A Data-Driven Machine Learning Approach for Consumer Modeling with Load Disaggregation
This work addresses the need for accurate load disaggregation in applications like distribution planning and demand response, but it is incremental as it builds on existing semiparametric models with a hybrid method.
The paper tackled the problem of load disaggregation into fixed and shiftable components for consumer modeling, proposing a two-stage machine learning approach that uses NMF and GMM for disaggregation and L2-norm regression for parameter estimation, with validation on actual residential energy data.

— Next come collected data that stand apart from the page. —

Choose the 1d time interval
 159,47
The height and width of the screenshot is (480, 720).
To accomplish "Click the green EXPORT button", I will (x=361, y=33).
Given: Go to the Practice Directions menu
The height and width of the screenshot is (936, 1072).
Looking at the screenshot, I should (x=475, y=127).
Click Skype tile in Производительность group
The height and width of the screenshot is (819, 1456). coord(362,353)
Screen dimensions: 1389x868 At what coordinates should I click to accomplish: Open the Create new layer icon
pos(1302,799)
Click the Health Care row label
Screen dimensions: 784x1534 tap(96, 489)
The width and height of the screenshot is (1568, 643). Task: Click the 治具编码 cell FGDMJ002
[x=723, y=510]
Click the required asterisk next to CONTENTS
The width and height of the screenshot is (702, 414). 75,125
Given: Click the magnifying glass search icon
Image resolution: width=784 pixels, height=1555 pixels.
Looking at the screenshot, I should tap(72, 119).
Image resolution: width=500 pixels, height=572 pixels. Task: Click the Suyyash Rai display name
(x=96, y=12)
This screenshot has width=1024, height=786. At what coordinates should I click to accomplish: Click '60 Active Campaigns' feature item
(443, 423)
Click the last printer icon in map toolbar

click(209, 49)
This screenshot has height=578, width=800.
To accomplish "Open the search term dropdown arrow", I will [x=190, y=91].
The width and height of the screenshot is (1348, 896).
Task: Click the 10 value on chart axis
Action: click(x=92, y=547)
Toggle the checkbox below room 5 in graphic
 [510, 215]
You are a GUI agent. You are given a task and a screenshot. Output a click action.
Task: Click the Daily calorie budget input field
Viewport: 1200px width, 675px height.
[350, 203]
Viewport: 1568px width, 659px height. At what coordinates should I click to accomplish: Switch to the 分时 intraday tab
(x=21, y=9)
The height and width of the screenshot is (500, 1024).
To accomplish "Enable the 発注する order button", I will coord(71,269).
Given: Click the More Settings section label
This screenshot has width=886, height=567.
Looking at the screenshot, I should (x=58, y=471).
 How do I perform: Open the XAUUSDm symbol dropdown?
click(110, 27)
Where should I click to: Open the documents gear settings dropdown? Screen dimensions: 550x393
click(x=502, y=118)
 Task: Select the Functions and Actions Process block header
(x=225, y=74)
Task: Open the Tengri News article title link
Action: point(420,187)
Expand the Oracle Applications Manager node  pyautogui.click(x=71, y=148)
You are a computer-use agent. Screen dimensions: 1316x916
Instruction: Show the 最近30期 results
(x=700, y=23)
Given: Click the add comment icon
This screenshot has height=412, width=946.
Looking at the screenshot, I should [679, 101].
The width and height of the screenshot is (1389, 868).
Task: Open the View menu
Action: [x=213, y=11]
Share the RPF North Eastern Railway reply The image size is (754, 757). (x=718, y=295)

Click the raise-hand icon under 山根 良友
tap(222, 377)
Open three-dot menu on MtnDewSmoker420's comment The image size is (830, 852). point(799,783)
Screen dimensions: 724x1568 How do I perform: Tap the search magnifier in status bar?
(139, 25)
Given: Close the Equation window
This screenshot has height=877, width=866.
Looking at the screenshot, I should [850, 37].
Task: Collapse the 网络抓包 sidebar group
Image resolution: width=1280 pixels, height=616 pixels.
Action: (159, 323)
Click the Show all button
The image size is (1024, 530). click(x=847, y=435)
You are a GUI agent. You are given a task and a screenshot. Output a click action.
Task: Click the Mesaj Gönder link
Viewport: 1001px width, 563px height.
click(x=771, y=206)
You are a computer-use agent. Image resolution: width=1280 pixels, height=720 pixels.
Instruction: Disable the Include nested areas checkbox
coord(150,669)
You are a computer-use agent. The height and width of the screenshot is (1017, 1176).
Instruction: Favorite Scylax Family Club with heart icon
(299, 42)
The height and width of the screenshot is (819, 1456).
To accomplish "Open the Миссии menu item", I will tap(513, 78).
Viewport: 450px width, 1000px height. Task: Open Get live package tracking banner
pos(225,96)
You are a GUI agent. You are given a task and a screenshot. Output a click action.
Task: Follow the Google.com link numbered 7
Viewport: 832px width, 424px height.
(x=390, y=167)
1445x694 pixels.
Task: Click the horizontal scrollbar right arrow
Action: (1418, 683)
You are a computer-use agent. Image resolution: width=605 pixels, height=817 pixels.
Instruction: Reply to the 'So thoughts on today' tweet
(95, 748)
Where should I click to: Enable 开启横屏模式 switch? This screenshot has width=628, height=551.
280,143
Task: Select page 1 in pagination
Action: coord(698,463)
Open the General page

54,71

While non-parametric models, such as neural networks, are sufficient in the load forecasting, separate estimates of fixed and shiftable loads are beneficial to a wide range of applications such as distribution system operational planning, load scheduling, energy trading, and utility demand response programs. A semi-parametric estimation model is usually required, where cost sensitivities of demands must be known. Existing research work consistently uses somewhat arbitrary parameters that seem to work best. In this paper, we propose a generic class of data-driven semiparametric models derived from consumption data of residential consumers. A two-stage machine learning approach is developed. In the first stage, disaggregation of the load into fixed and shiftable components is accomplished by means of a hybrid algorithm consisting of non-negative matrix factorization (NMF) and Gaussian mixture models (GMM), with the latter trained by an expectation-maximization (EM) algorithm. The fixed and shiftable loads are subject to analytic treatment with economic considerations. In the second stage, the model parameters are estimated using an L2-norm, epsilon-insensitive regression approach. Actual energy usage data of two residential customers show the validity of the proposed method.